Peggy Berg of the Castell Project, who has been in the hotel business for a few decades, made me laugh. She actually calls them “MANels” and says, “all-male panels are boring because men compete to be more important than each other. Adding a woman or two to any panel changes the dynamic, offering more varied perspectives that make the discussion more interesting and valuable for the audience and therefore the conference organizer.” She added her own set of tips, “Your presence changes the dynamic, but only a little bit by itself. You can control and dramatically upgrade the panel:

  1. Deliver value: Prepare three things that you’d like people to remember on the topic. That is the most anyone in the audience remembers from any panel, and in reality, they will leave with one or two takeaways. You want the thing they remember to be yours. So come to the panel with three ideas and a clear sharp memorable way to say each of those three things. Bonus tip: You don't have to exactly answer the question the moderator asks. You can turn it to the message you want to deliver.

  2. Challenge assumptions: Be engaged with your co-panelists. Pompous comments on a panel very rarely have interesting content, but if you ask a question or request clarification about inconsistency or challenge an oversimplification, you get much better insights for the audience and they root for you.

  3. Bring energy: Reserved monotonal men in dark suits don't exactly wake-up an audience. Bring energy to the podium in how you move, how you talk, what you say, how you sit, your facial expressions, the attention to pay to other panelists, and the conviction with which you speak. It's intimidating walking up there. Project energy right away and jump into the conversation early (up and involved); participation will get you over the nervousness.

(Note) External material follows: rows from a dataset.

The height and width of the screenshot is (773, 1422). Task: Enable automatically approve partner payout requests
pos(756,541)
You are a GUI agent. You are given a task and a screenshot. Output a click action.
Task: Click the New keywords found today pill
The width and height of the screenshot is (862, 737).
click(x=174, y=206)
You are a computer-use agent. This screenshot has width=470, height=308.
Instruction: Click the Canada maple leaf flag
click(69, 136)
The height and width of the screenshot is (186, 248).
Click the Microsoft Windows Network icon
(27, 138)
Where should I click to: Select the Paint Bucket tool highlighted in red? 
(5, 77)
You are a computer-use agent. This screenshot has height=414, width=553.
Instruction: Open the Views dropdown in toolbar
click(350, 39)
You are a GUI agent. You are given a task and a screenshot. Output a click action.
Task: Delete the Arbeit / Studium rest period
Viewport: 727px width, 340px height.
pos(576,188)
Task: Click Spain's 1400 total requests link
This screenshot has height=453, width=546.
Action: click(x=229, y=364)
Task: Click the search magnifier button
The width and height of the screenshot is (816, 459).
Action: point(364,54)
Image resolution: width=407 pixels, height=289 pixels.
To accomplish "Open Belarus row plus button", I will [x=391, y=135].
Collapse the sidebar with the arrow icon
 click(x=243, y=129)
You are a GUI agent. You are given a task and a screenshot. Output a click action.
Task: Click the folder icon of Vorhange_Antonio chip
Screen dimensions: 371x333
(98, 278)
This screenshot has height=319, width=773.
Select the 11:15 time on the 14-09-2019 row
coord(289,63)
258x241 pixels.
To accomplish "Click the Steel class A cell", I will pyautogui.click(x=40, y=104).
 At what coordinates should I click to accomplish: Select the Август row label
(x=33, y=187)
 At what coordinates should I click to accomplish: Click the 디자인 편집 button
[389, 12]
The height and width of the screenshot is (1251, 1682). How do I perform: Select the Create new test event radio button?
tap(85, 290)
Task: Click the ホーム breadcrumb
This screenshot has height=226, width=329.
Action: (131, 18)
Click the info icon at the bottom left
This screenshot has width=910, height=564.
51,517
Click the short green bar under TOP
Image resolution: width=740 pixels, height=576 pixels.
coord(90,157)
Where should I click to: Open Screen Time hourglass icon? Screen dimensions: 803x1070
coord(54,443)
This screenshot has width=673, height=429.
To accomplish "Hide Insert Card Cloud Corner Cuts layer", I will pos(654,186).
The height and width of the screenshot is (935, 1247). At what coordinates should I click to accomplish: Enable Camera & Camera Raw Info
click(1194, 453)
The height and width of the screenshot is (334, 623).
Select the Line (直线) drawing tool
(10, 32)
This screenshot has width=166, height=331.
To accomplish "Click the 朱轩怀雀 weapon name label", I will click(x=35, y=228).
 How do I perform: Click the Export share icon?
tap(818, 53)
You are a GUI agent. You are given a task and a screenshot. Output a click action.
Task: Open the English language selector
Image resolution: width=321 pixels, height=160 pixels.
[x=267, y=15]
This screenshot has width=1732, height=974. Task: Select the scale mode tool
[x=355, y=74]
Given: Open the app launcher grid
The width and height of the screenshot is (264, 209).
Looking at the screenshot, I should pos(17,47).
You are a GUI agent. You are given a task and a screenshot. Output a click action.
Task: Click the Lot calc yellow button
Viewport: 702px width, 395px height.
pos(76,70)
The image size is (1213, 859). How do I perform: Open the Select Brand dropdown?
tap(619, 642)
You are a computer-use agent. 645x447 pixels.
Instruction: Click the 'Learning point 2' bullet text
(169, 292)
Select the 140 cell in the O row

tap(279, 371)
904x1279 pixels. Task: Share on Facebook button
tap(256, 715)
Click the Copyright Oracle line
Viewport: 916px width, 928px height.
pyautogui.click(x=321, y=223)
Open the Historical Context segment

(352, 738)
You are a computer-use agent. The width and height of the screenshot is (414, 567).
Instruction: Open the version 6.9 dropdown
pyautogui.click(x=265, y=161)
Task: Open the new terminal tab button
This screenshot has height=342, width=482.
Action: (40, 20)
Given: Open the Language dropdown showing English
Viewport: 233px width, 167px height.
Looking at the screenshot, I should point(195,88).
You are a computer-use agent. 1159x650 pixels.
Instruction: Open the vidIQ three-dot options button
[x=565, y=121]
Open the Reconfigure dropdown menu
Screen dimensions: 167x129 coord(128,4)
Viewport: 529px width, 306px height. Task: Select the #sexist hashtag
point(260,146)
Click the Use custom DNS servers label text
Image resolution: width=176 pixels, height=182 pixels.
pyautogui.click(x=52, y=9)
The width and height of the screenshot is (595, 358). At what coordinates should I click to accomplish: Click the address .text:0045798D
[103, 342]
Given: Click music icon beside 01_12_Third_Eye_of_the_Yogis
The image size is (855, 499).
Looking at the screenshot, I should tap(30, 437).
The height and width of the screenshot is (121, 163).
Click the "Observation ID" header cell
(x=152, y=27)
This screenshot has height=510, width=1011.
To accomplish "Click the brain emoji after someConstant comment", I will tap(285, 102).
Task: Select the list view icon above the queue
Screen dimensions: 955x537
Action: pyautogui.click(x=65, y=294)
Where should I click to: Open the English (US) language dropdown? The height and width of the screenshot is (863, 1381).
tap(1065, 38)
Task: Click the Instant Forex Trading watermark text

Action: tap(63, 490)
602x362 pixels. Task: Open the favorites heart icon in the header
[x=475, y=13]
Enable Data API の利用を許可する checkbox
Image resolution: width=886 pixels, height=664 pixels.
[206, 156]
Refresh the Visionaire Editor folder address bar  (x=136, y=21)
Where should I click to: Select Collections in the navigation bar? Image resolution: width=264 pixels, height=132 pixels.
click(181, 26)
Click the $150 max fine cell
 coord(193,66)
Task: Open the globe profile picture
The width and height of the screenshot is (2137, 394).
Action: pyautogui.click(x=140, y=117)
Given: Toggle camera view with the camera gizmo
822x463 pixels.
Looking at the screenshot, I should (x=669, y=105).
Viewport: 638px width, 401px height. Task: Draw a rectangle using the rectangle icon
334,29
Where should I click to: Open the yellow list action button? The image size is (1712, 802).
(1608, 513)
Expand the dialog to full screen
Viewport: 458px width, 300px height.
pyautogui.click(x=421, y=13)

  4. Add humor, naturally: It doesn't take much, a wry comment, a laugh, or a short funny story lightens the mood and gets all the panelists talking in a more relaxed and interesting way."


Chatting with Gilda, Nancy and Peggy definitely gave me a boost and helped with my focus. Luckily, the panel moderator suggested we meet for dinner the night before, which was great and helped me relax. My tip: If you have the opportunity to meet with your group beforehand, even just for a coffee, do that.

My tip: If you have the opportunity to meet with your group beforehand, even just for a coffee, do that.

On the day, I was still nervous. Against what I had anticipated, the men brought notes! So, I put my phone in my lap with my notes open, though I rarely looked at it. (I would not do that again and should have stuck with Gilda’s advice.) Once we got going my nerves dissipated and I did my best to chime in when I felt I had something to add, and we even had a few laughs.


Bottom line: Change your internal narrative to believe in your expertise, focus your prep on three valuable points, speak up and project, and try to have some fun!